Gut verköstigt reist es sich leichter
Eine weitere Besonderheit der amerikanischen Züge: im Preis für Kabinen inkludiert sind die Mahlzeiten, die zeitlich in die Zugreise fallen. Je nachdem, wann die Reise losgeht sind also das Frühstück, Mittag- und Abendessen inbegriffen. Dazu wird per Durchsage in Gruppen in den Speisewagen gebeten, der gegen Aufpreis auch den Personen auf Sitzplätzen offen stehen. Zwischen den Mahlzeiten steht zusätzlich ein Café zur Verfügung. Auch besonders ist der Lounge-Wagen für die Gäste in den Schlafwägen, mit denen die kleinen Abteile während des Tages ausgeglichen werden. Dort stehen bequeme, große Sitze und deutlich vergrößerte Fenster für bessere Aussicht bereit. Leider eingestellt wurde im vergangenen Jahr der 1956 für diese Strecke entworfene Sonderwaggon, der „Pacific Parlor Car“, der mit einem kleinen Kino, einer Bar, einer Bücherei und Brettspielen ausgestattet war.

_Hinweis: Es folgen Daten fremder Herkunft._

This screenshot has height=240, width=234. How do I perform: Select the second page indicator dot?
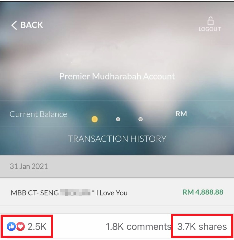coord(118,119)
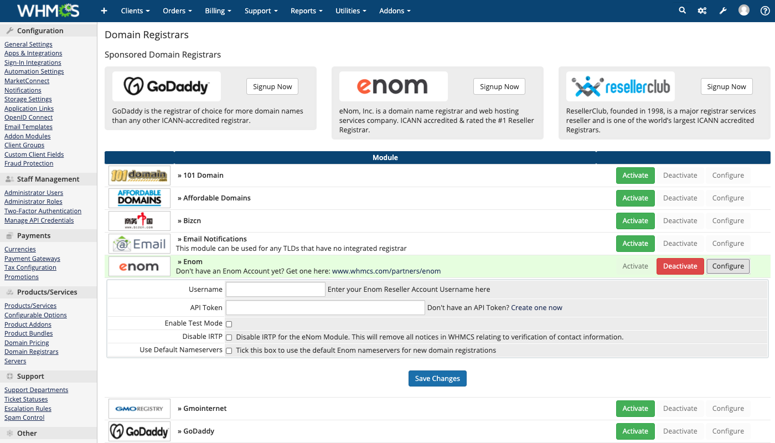Open Payment Gateways sidebar link

point(32,259)
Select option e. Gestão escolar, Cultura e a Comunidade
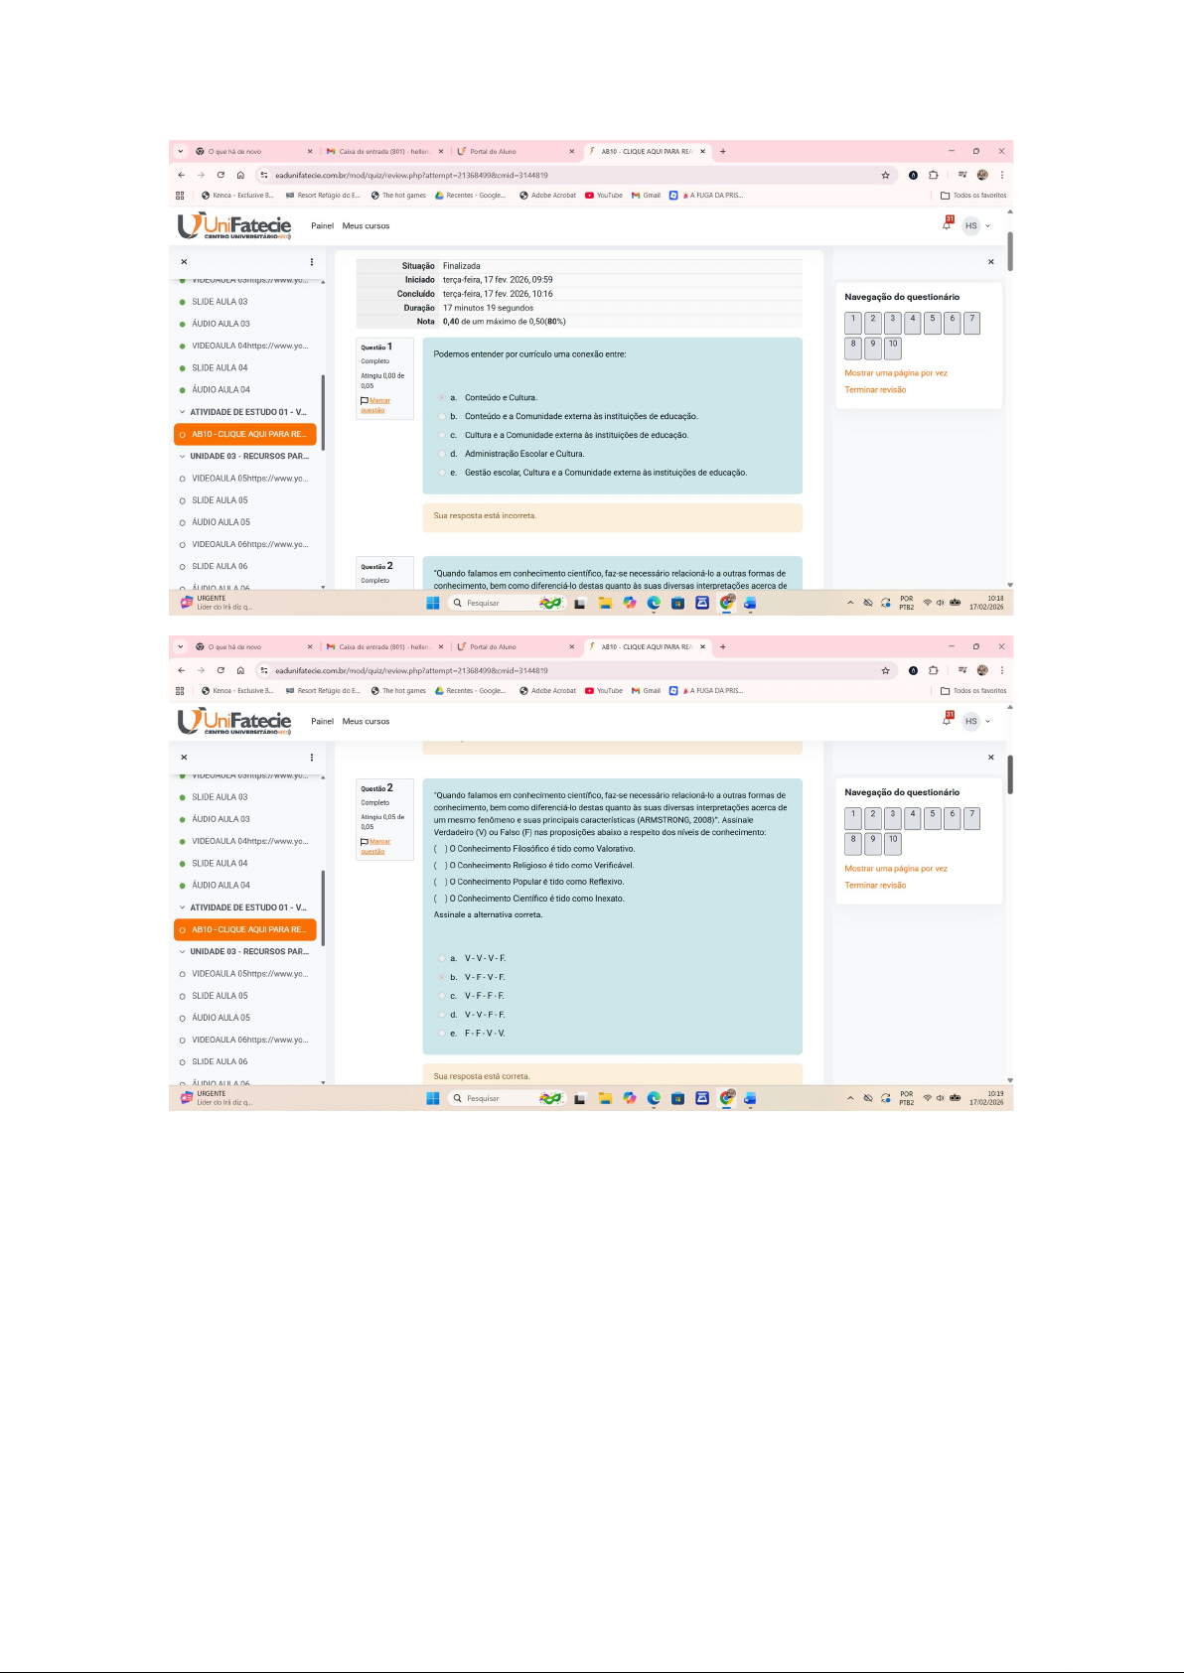Viewport: 1184px width, 1673px height. [442, 473]
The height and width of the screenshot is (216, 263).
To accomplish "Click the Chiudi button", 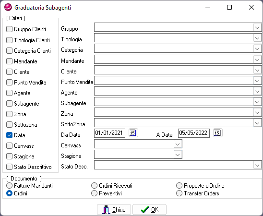I will pos(114,210).
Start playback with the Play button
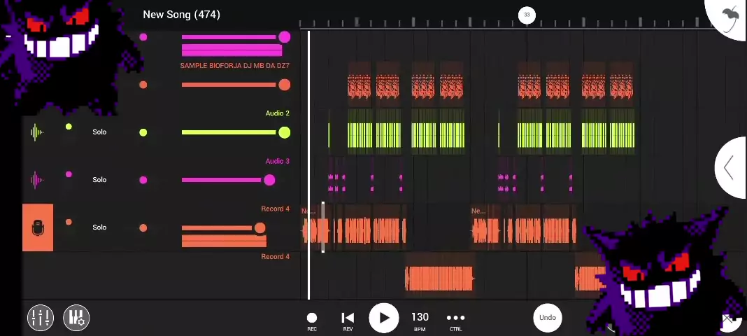This screenshot has width=747, height=336. [383, 318]
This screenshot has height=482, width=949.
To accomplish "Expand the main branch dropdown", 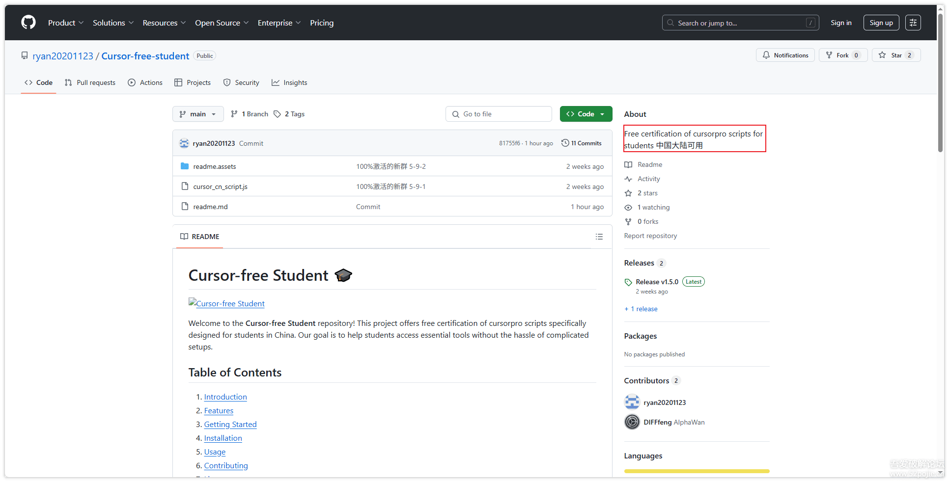I will [x=198, y=114].
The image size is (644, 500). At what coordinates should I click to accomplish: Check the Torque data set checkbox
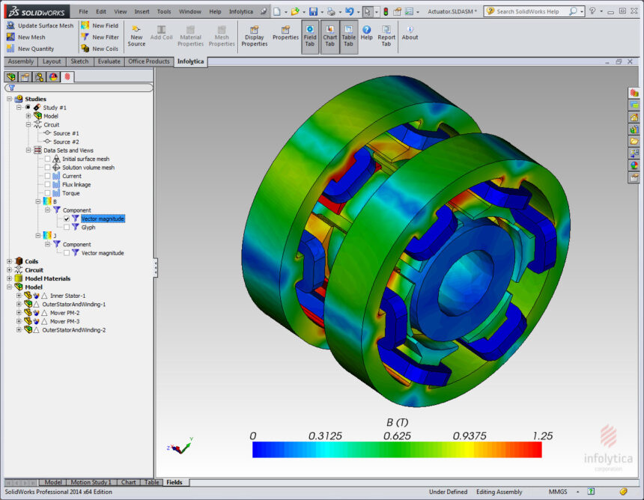48,193
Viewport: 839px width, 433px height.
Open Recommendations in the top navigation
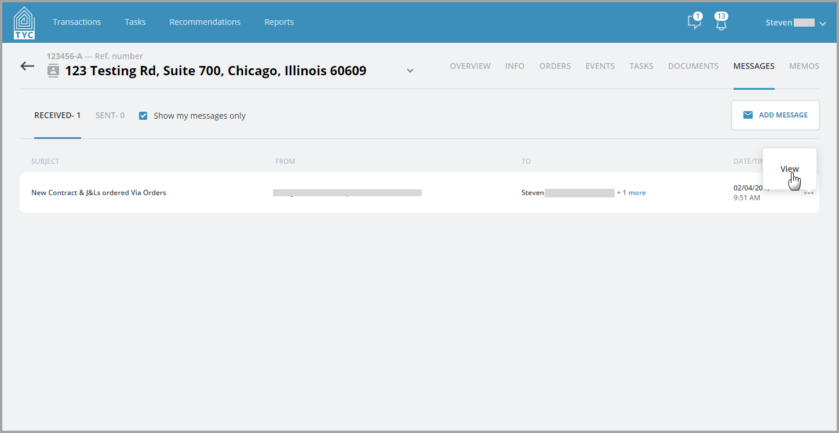coord(205,22)
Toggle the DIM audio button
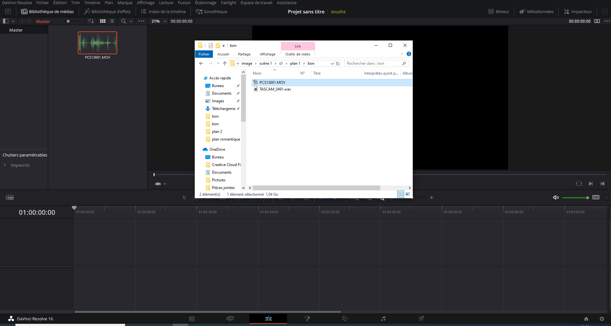 coord(596,198)
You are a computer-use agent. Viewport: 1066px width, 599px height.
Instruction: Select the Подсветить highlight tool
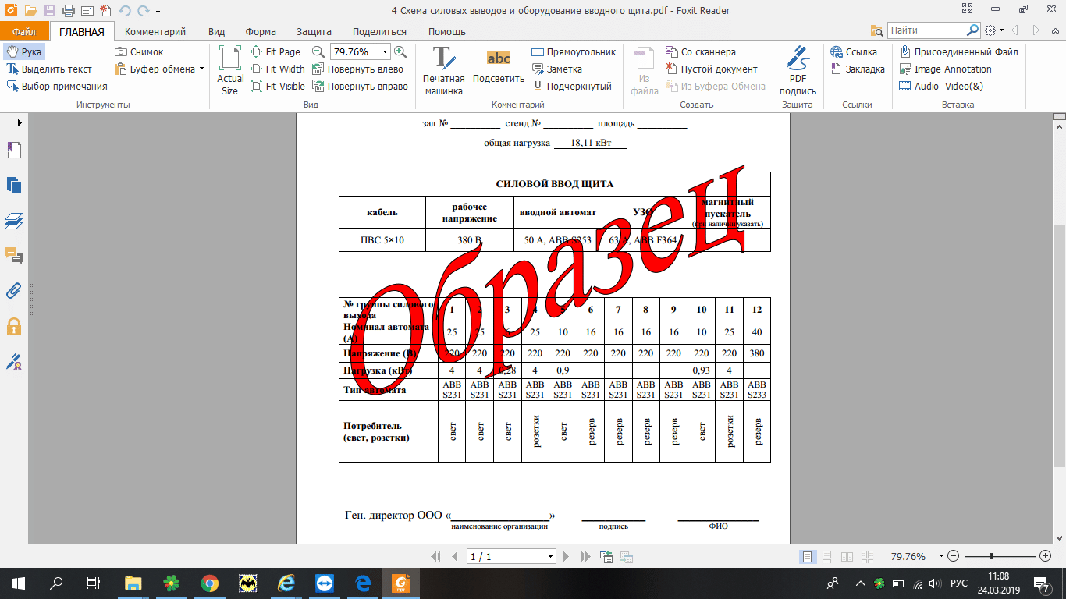(x=498, y=70)
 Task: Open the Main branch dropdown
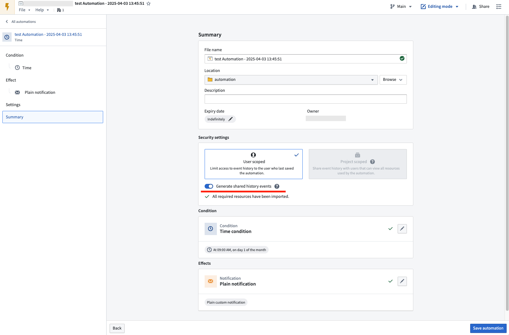[x=401, y=6]
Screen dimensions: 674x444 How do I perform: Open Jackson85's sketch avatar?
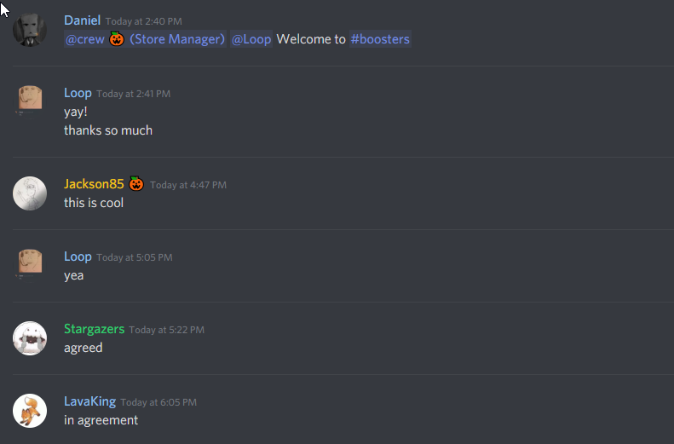30,193

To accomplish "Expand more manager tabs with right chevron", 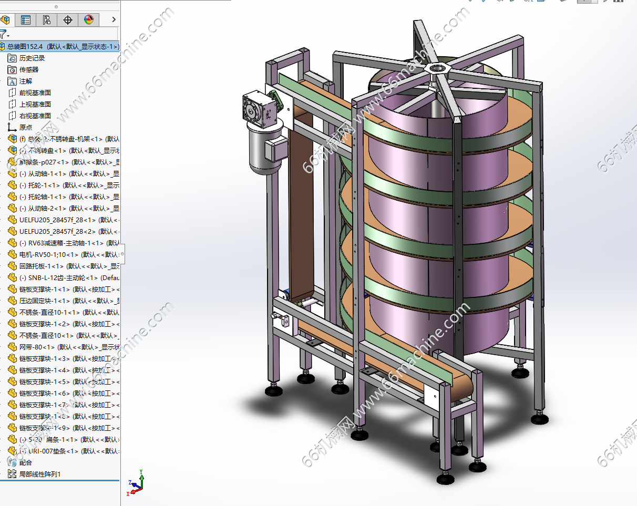I will [114, 20].
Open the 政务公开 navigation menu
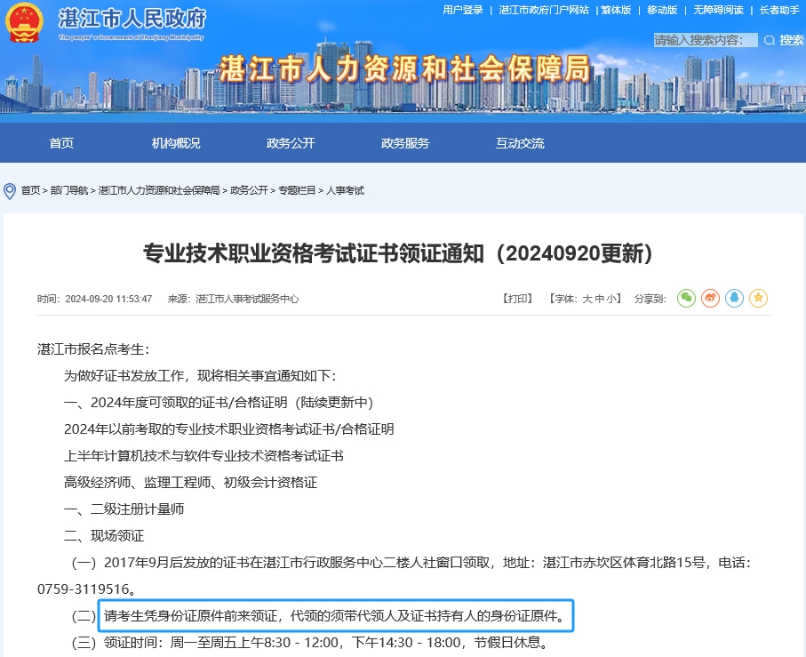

Teuer, aber nicht unleistbar
Preislich gesehen ist der Coastal Starlight Express doch deutlich über dem Angebot der ÖBB angesetzt und variiert je nach Jahreszeit, Buchungszeitraum und Personengruppe (Kinder, Jugendliche, Militär, SeniorInnen bekommen Ermäßigungen). Mein Ticket für gut 17 Stunden mit Bett und zwei Mahlzeiten kostete, dank Nebensaison und frühem Buchen etwa 150 €. Dafür gibt es auch Gepäckaufgabe, Speisen und für Alle, die Glück haben, Aussicht aus dem oberen Stockwerk des Zuges. Außerdem spart man sich eine Nacht im Hotel. Ich kann also nur dazu raten, auch in den USA bei Gelegenheit die Amtrak Nachtzüge auszuprobieren, die etwa auch auf den Super-Langstrecken Chicago – San Francisco, Los Angeles – New Orleans und New York – Miami verkehren. Und wer nicht so lange warten kann, kann ja mal im Nightjet Probeliegen.